Entrati tutti, girai per sicurezza la chiave nella toppa, immediatamente senza proferir parola sentii i loro corpi addosso, Bigfoot mi strusciava sul culo da dietro, Jizz mi ficcó subito la lingua in bocca mentre sentivo Middlefinger che armeggiava con la mia cintura.
In un attimo mi trovai seduta sul divanetto coi pantaloncini abbassati e il top che volava via.
Non c'era più via d'uscita, aiutai i ragazzi a calarsi i jeans e gli slip ed erano già tutti belli in tiro, per la prima volta tre cazzi tutti per me, Jizz soprattutto mi stupì con un arnese fuori dal comune, ecco che forse era quello il motivo del suo nickname.
Li assaggiai vogliosa, uno ad uno, a turno, godendomi i loro sguardi arrapati, mentre smanettavo con entrambe le mani gli altri due.

«Certo che le tue di pompe - disse Jizz, riferendosi alla maglietta del tour che gli avevo venduto- non sono funebri manco per nulla! Faresti resuscitare anche il cazzo di uno zombie!».
Risi mentre lo spompinavo e cercai, senza riuscirci, di prenderglielo in bocca sino alle palle.

Mi sedetti di fianco a lei
«Salta su Lis - dissi - facciamo un giro in giostra!». Lei sfilatasi le mutandine mi salì sopra e iniziò a penetrarsi lentamente mentre continuava a divorare Big, Middle finger da dietro sputandosi tra le dita aveva iniziato a stimolarle il buchetto del culo.

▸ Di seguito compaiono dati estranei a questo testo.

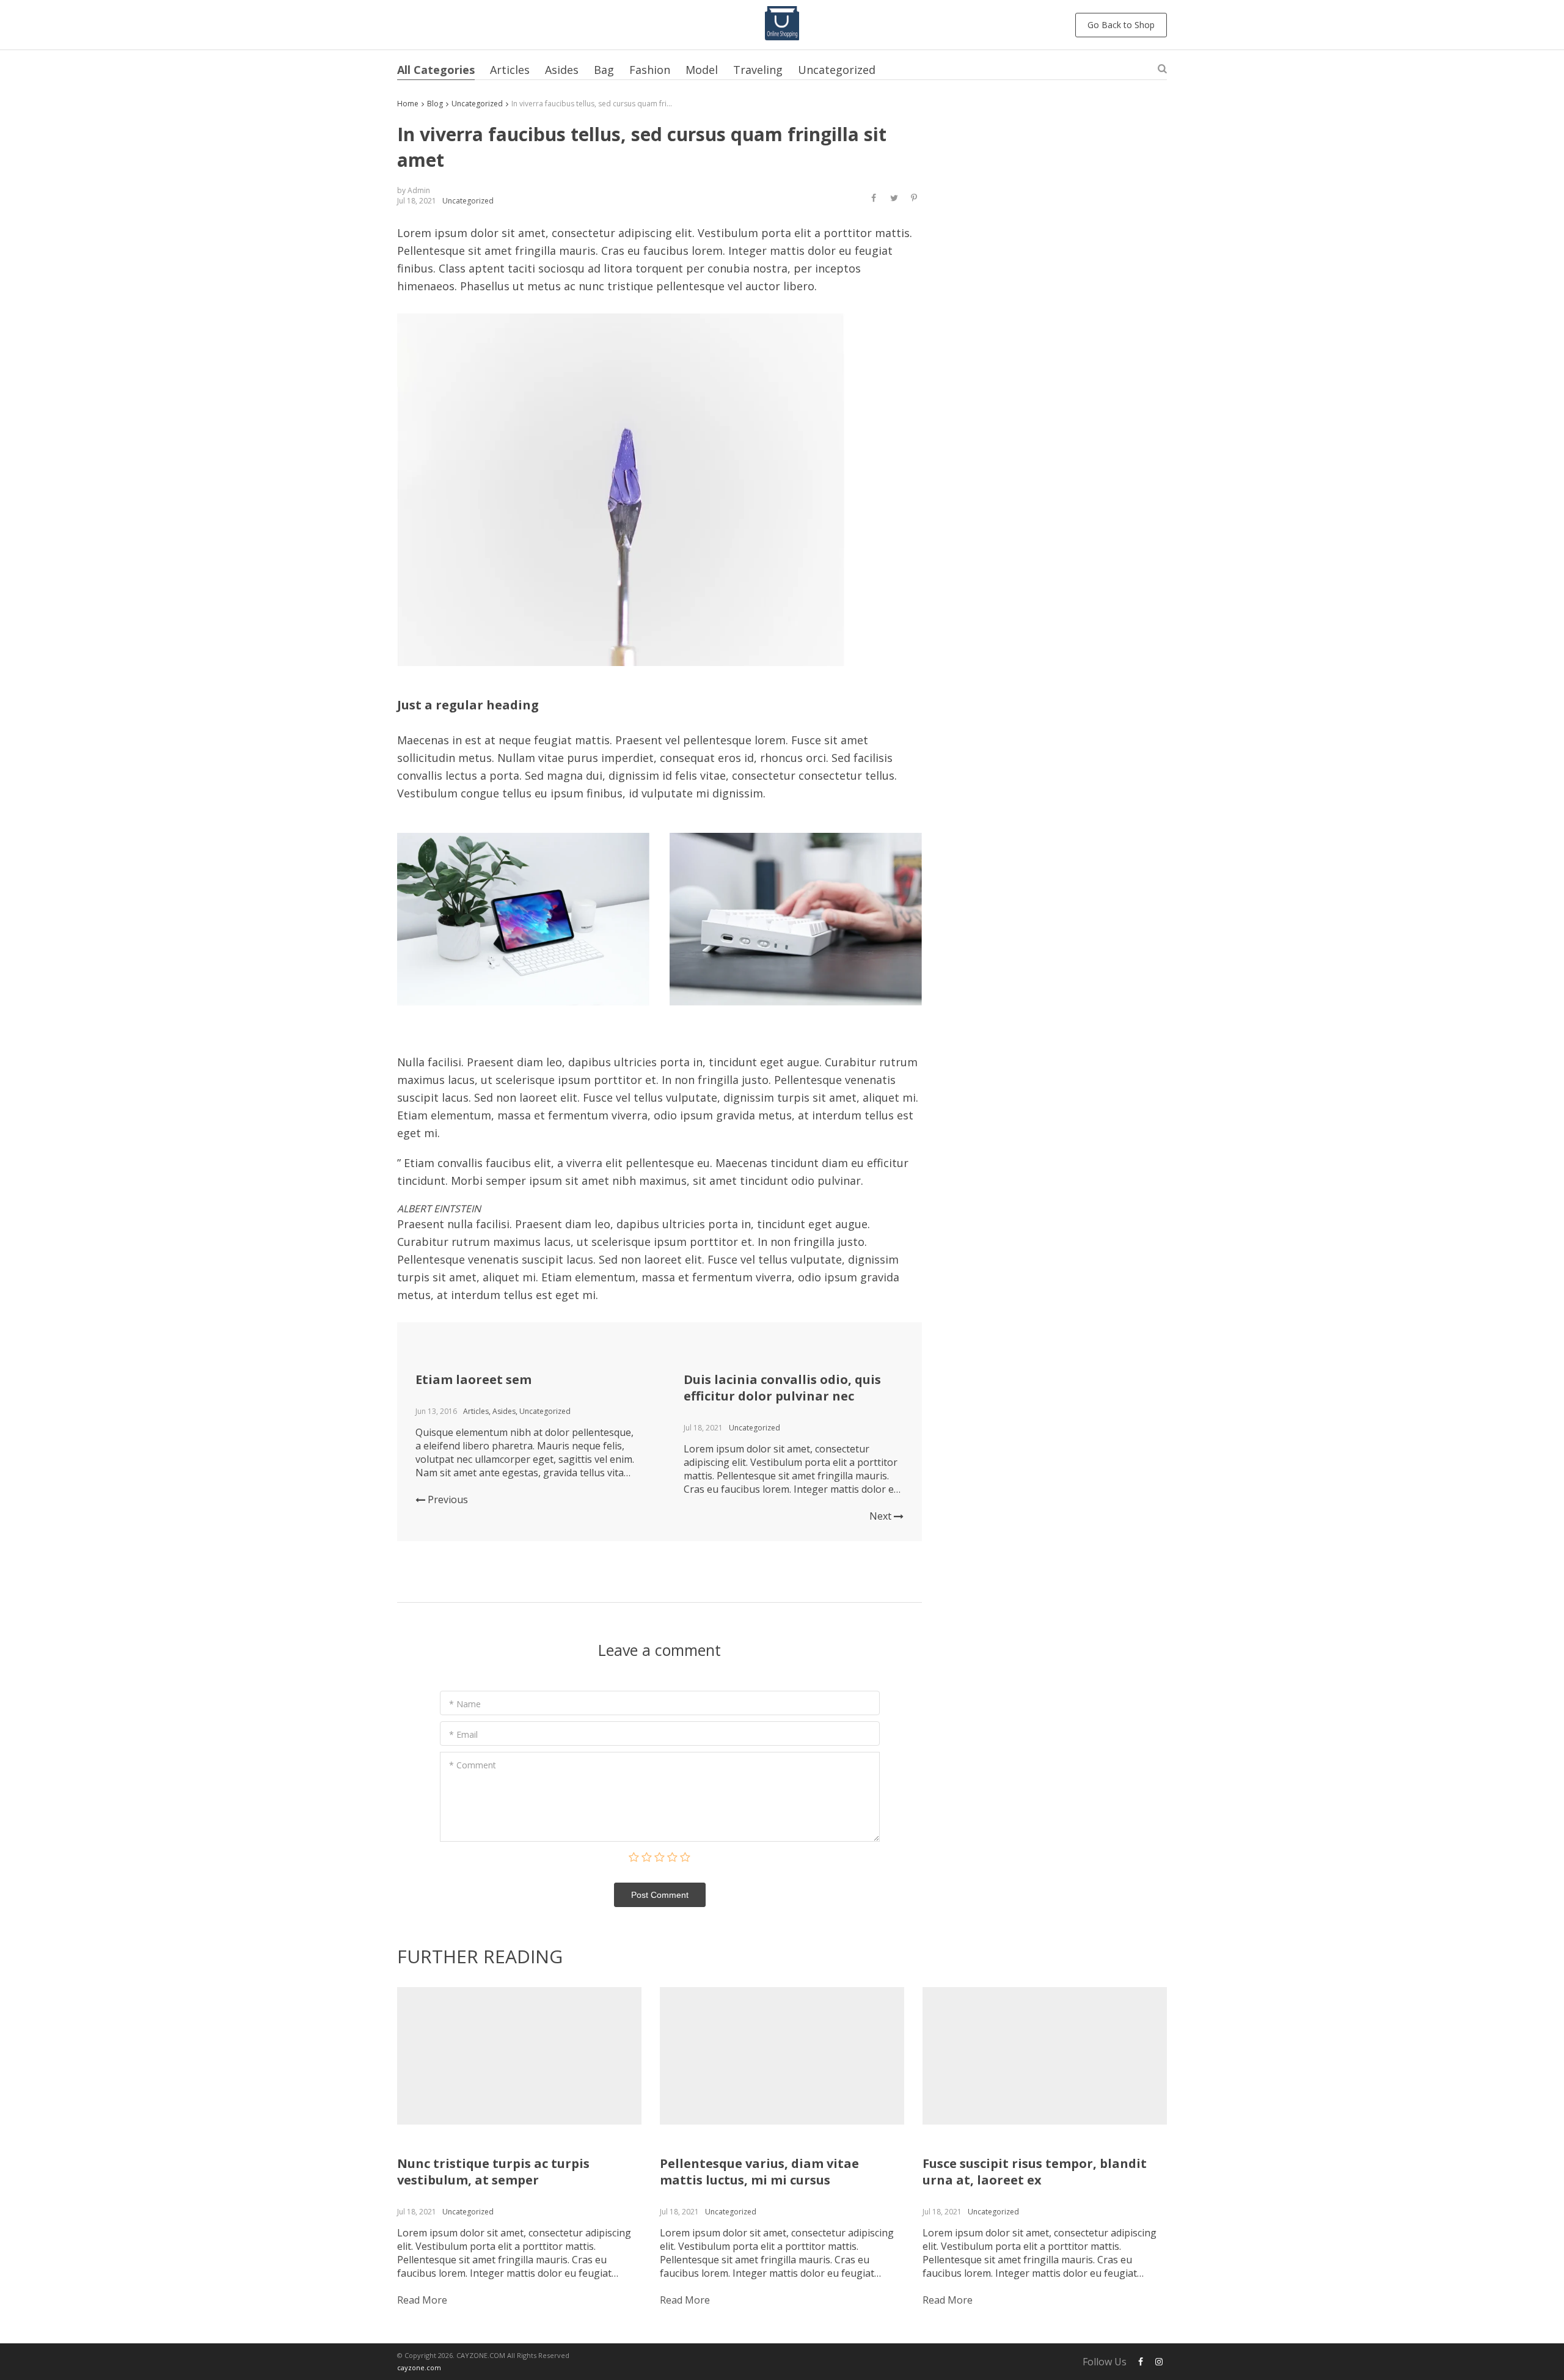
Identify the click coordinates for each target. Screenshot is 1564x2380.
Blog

“Che fa questo?” E mugolai «Ohhh, siii». Oddio, ha delle dita d'oro.
“E ora? Mi poggia pure il cazzo, non penseranno che sia pronta a ...” «Haaaaahhh».
Sentii un calore espandersi dentro di me, per un attimo mi fermai senza fiato, stavo pure per mozzare il cazzo a Big coi denti, poi ripresi a muovermi su Jizz per far in modo che il piacere sovrastasse quello spasmo, e da dietro quell'altro porco iniziò a seguire il ritmo.
Quella sensazione per me nuova come di completezza mi portò presto al culmine, svelte contrazioni muscolari si propagarono dal mio ventre, le mie cosce divennero cedevoli e mi reclinai di lato bocconi sul divano, e mentre beata mi godevo quel momento uno stillicidio caldo mi ricoprì il culo e la schiena.

Non pensavo che sarebbe stato così coinvolgente scopare una donna assieme agli amici, il merito in gran parte, devo ammetterlo, fu dovuto a Lisbeth che coi suoi gesti così naturali creò un'atmosfera unica.
«Grazie Lis - dissi baciandola sulla guancia, e altrettanto fecero i ragazzi - ora ti lasciamo con calma a rivestirti noi torniamo al pogo, e ricorda che alla fine della serata devi offrirci la birra promessa».
Lei sorrise «Ok ragazzi, a dopo».

Intorno ad una botte dell'Outlaws Lisbeth in vena di confidenza «Sarò franca ragazzi - ci disse - il mio ex, quel buono a nulla, non m'ha mai fatto volare così in alto come stasera, brindo a voi che m'avete aperto un mondo, e non soltanto quello» Il rumore dei boccali che sbattevano si mischió alla nostra ultima risata.